▶ WHAT YOU SHOULD DO: Restate word for word the entries below, starting at the line with "Where should I" and ending at the line with "This screenshot has". Keep both end lines and omit the pictures.

STUDY MATERIAL section start

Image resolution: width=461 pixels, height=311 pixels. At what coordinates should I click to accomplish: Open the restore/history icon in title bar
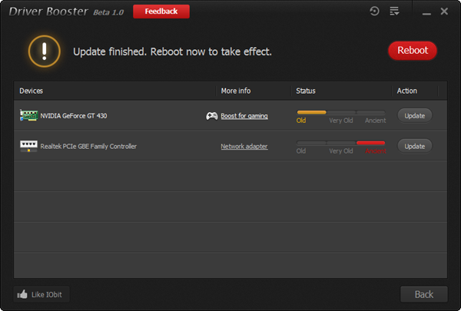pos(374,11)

STUDY MATERIAL section end
STUDY MATERIAL section start

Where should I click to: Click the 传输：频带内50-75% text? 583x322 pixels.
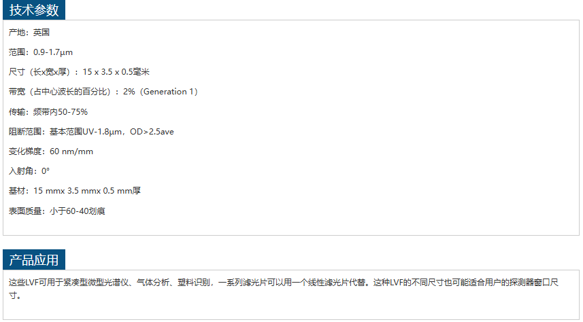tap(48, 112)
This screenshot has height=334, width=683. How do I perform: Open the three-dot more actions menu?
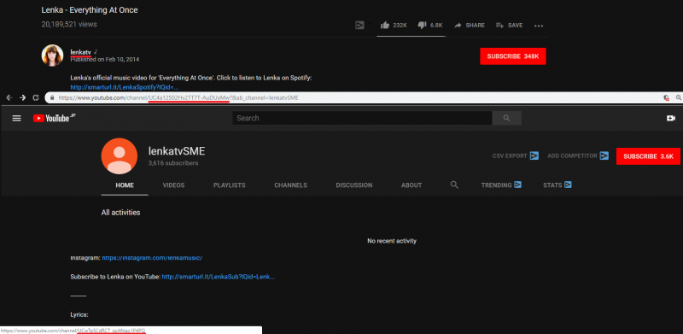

STUDY MATERIAL section end

▶ RESPONSE TO THIS TASK:
Where should I click to: Click the 传输：频带内50-75% text? 583x322 pixels.
tap(48, 112)
This screenshot has height=334, width=683. How do I perform: Open the three-dot more actions menu?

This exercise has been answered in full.